▶ Assignment: The entries below are to be retyped exactly. Preserve every word.

▶ Saved entries:
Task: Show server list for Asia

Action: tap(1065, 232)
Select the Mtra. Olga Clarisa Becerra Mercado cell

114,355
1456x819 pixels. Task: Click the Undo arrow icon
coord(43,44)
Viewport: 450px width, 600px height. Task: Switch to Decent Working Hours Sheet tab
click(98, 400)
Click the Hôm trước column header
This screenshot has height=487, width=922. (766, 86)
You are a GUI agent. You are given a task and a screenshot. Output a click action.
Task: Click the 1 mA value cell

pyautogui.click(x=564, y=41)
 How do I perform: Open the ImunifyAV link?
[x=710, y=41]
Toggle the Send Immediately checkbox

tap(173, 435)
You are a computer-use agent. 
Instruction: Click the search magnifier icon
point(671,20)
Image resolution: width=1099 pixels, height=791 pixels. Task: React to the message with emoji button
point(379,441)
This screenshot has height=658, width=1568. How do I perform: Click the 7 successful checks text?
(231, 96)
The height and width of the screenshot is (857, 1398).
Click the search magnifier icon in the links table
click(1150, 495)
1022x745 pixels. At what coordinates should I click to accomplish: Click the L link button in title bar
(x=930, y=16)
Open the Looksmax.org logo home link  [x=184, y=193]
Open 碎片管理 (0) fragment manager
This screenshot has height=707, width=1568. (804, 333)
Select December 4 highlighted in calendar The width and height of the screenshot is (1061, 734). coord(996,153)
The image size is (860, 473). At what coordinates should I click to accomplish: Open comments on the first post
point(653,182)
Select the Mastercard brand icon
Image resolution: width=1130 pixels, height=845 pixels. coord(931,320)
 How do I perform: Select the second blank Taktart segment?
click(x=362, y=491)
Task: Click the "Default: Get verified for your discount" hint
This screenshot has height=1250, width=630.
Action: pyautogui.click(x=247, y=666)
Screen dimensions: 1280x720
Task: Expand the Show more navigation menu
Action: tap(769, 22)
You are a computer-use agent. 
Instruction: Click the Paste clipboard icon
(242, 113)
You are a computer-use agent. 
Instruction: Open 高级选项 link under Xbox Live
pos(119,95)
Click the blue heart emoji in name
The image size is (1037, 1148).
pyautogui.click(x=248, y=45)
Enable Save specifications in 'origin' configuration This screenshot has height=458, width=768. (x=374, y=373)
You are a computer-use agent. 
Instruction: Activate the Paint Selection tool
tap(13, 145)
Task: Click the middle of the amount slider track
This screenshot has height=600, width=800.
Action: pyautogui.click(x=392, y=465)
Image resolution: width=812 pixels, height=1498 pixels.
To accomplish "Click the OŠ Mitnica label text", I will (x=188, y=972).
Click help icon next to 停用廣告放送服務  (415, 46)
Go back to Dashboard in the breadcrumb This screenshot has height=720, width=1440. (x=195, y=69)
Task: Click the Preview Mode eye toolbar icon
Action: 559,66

▶ Answer for the task:
Task: Show server list for Asia

Action: tap(1065, 232)
Select the Mtra. Olga Clarisa Becerra Mercado cell

114,355
1456x819 pixels. Task: Click the Undo arrow icon
coord(43,44)
Viewport: 450px width, 600px height. Task: Switch to Decent Working Hours Sheet tab
click(98, 400)
Click the Hôm trước column header
This screenshot has height=487, width=922. (766, 86)
You are a GUI agent. You are given a task and a screenshot. Output a click action.
Task: Click the 1 mA value cell

pyautogui.click(x=564, y=41)
 How do I perform: Open the ImunifyAV link?
[x=710, y=41]
Toggle the Send Immediately checkbox

tap(173, 435)
You are a computer-use agent. 
Instruction: Click the search magnifier icon
point(671,20)
Image resolution: width=1099 pixels, height=791 pixels. Task: React to the message with emoji button
point(379,441)
This screenshot has height=658, width=1568. How do I perform: Click the 7 successful checks text?
(231, 96)
The height and width of the screenshot is (857, 1398).
Click the search magnifier icon in the links table
click(1150, 495)
1022x745 pixels. At what coordinates should I click to accomplish: Click the L link button in title bar
(x=930, y=16)
Open the Looksmax.org logo home link  [x=184, y=193]
Open 碎片管理 (0) fragment manager
This screenshot has height=707, width=1568. (804, 333)
Select December 4 highlighted in calendar The width and height of the screenshot is (1061, 734). coord(996,153)
The image size is (860, 473). At what coordinates should I click to accomplish: Open comments on the first post
point(653,182)
Select the Mastercard brand icon
Image resolution: width=1130 pixels, height=845 pixels. coord(931,320)
 How do I perform: Select the second blank Taktart segment?
click(x=362, y=491)
Task: Click the "Default: Get verified for your discount" hint
This screenshot has height=1250, width=630.
Action: pyautogui.click(x=247, y=666)
Screen dimensions: 1280x720
Task: Expand the Show more navigation menu
Action: tap(769, 22)
You are a computer-use agent. 
Instruction: Click the Paste clipboard icon
(242, 113)
You are a computer-use agent. 
Instruction: Open 高级选项 link under Xbox Live
pos(119,95)
Click the blue heart emoji in name
The image size is (1037, 1148).
pyautogui.click(x=248, y=45)
Enable Save specifications in 'origin' configuration This screenshot has height=458, width=768. (x=374, y=373)
You are a computer-use agent. 
Instruction: Activate the Paint Selection tool
tap(13, 145)
Task: Click the middle of the amount slider track
This screenshot has height=600, width=800.
Action: pyautogui.click(x=392, y=465)
Image resolution: width=812 pixels, height=1498 pixels.
To accomplish "Click the OŠ Mitnica label text", I will (x=188, y=972).
Click help icon next to 停用廣告放送服務  (415, 46)
Go back to Dashboard in the breadcrumb This screenshot has height=720, width=1440. (x=195, y=69)
Task: Click the Preview Mode eye toolbar icon
Action: 559,66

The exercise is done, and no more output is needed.